Segundo uma chamada telefónica interceptada na Cidade do México, Oswald esteve na embaixada soviética no dia 28 de Setembro de 1963 e falou com o vice-cônsul, Valeri Vladimirovich Kostikov. Voltou a ligar para a embaixada a 1 de Outubro, perguntando a quem o atendeu se "não havia nada de novo relativo ao telegrama de Washington". A CIA identifica Kostikov como agente do KGB e membro do Departamento 13, uma unidade responsável por sabotagem e assassínios. Esta relação de acontecimentos já era conhecida – a documentação agora divulgada só a confirma. 

À procura de Oswald

O departamento do FBI em Dallas tentou encontrar Lee Harvey Oswald em Outubro de 1963 (um mês antes do assassínio), segundo um memorando do departamento de Nova Orleães, porque Oswald era "uma pessoa de interesse segundo fontes cubanas", escreveu um agente.

Jack Ruby só queria publicidade?

O homem que assassinou Oswald tinha negócios de "raparigas e álcool" com os quais "a polícia não interferia". O informador do FBI disse estar surprendido que Ruby tenha assassinado Oswald "em vez de apenas se ter limitado a feri-lo numa perna para ter publicidade" – de acordo com os amigos, Ruby nunca teria disparado contra Oswald por patriotismo, como ele alegou, mas sim por dinheiro ou publicidade.

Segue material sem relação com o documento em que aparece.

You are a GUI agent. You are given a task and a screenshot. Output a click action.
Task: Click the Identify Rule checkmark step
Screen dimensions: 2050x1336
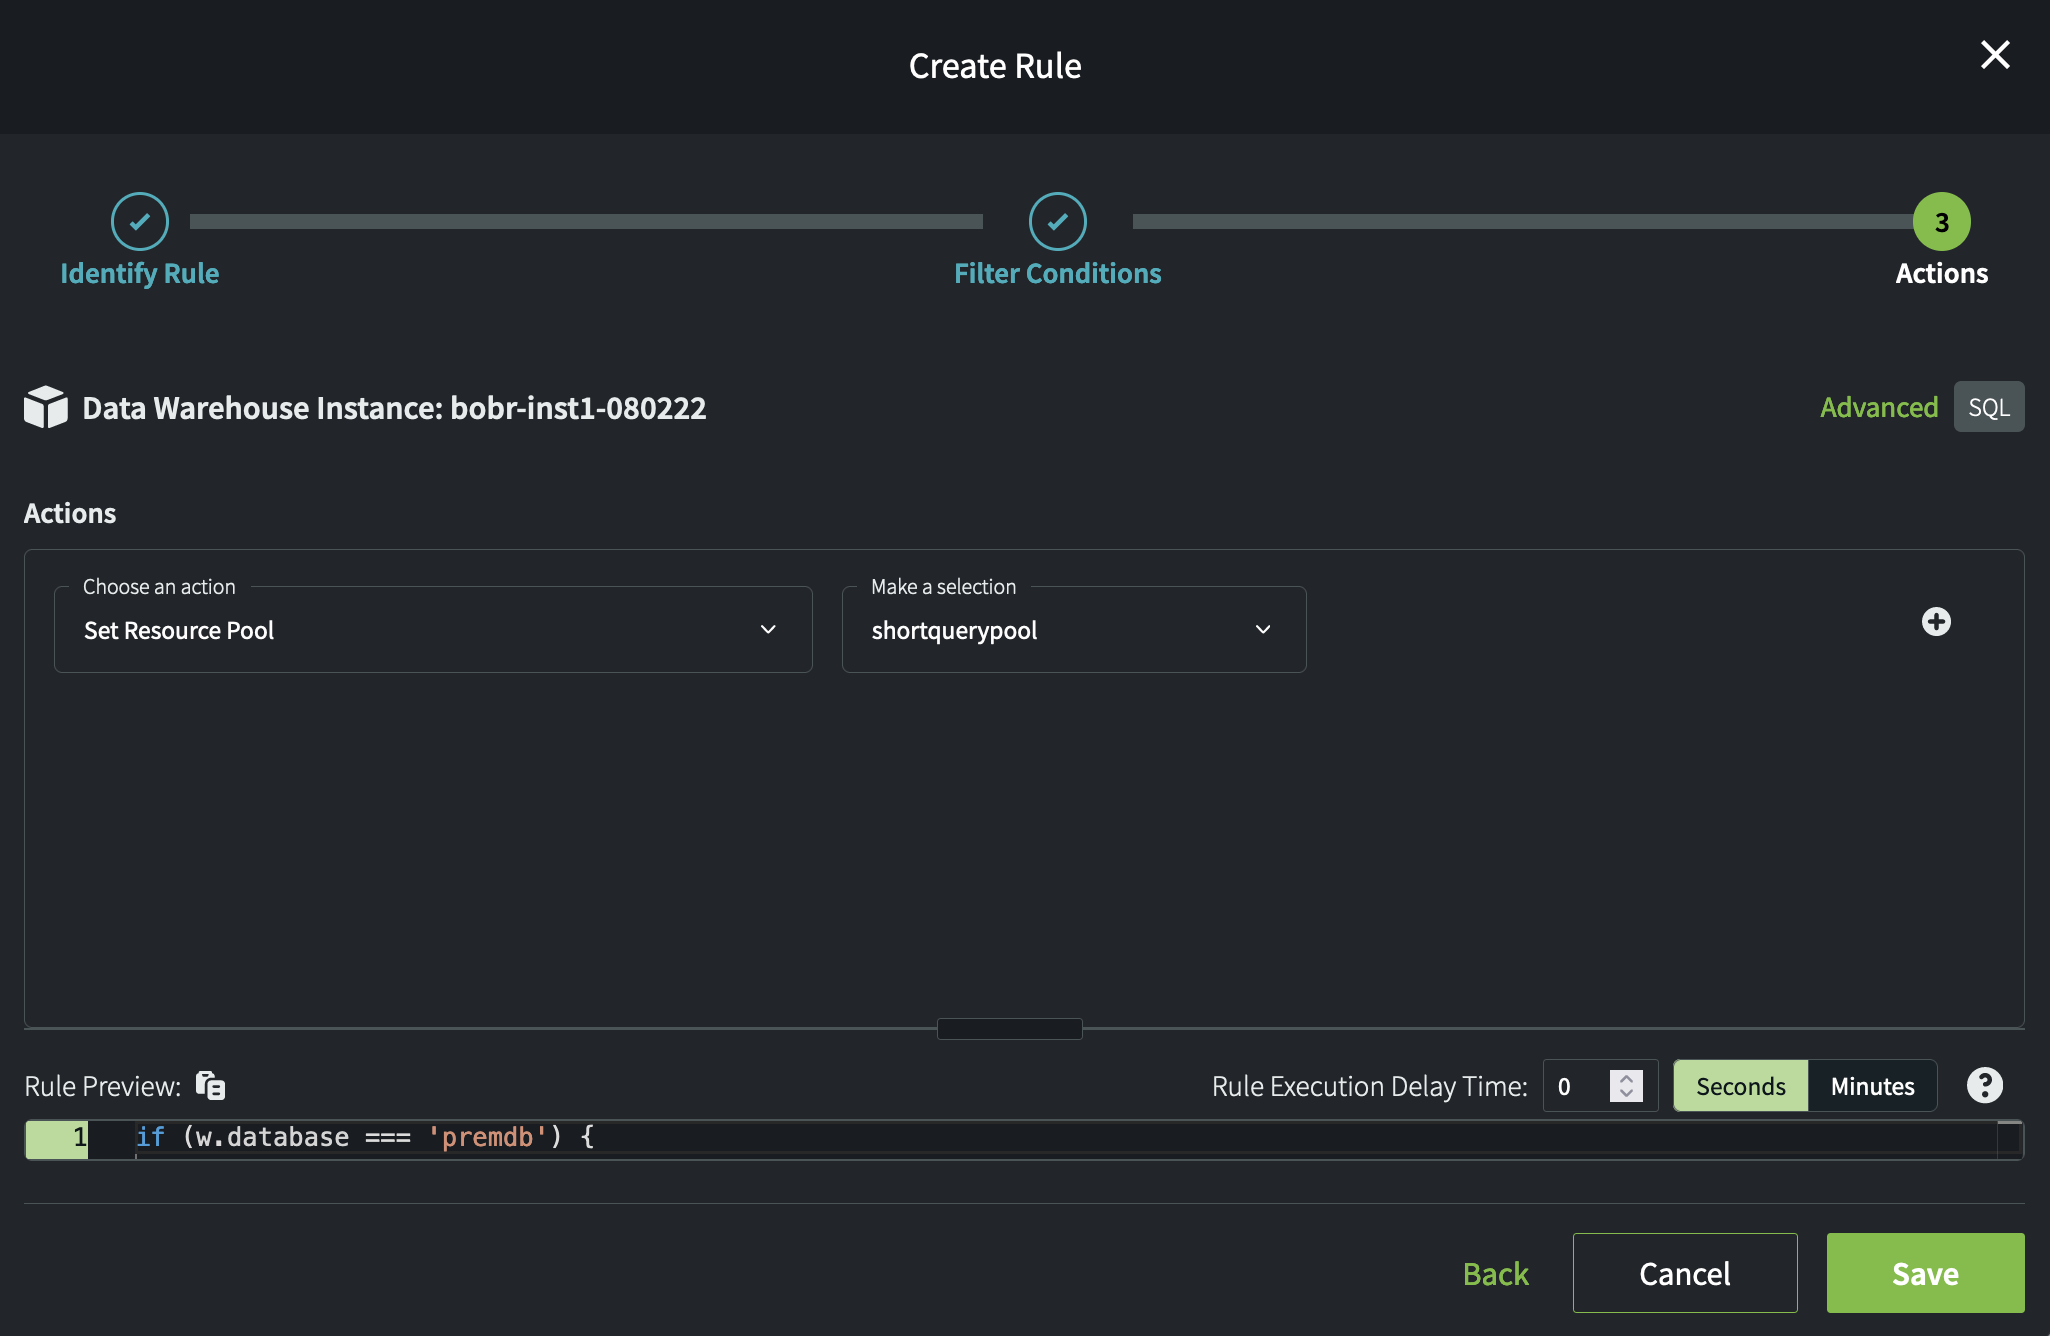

Tentativas para matar Castro

Mais um dado que não é inédito: a documentação detalha várias tentativas da CIA para assassinar líderes estrangeiros, sobretudo o cubano Fidel Castro. Num memorando de 1975, menciona-se que a CIA discutiu, em 1960, a possibilidade de assassinar o primeiro-ministro congolês Patrice Lumumba (fuzilado na actual Lubumbashi em 1961) e o Presidente indonésio Sukarno (morreu em 1970 num hospital em Jacarta). Há recibos que mostram os custos das operações, por exemplo em Cuba, no Congo e no Vietname.

FBI preocupado com teorias da conspiração

Num memorando de 24 de Novembro, o então director do FBI, J. Edgar Hoover, já se mostrava preocupado com o teorias da conspiração: "O que me preocupa mais é que devíamos ter alguma coisa para divulgar que possa convencer o público de que Oswald é mesmo o verdadeiro assassino."

Jornal britânico recebeu aviso

Num outro documento, o FBI tomou nota de que um jornalista sénior (não identificado) de um jornal britânico foi avisado por telefone de que iria acontecer "uma grande notícia" e que o jornalista deveria telefonar para a embaixada norte-americana em Londres. O telefonema feito para a redacção do Cambridge Evening News (actualmente Cambrige News) teve lugar apenas 25 minutos antes do assassínio de John F. Kennedy.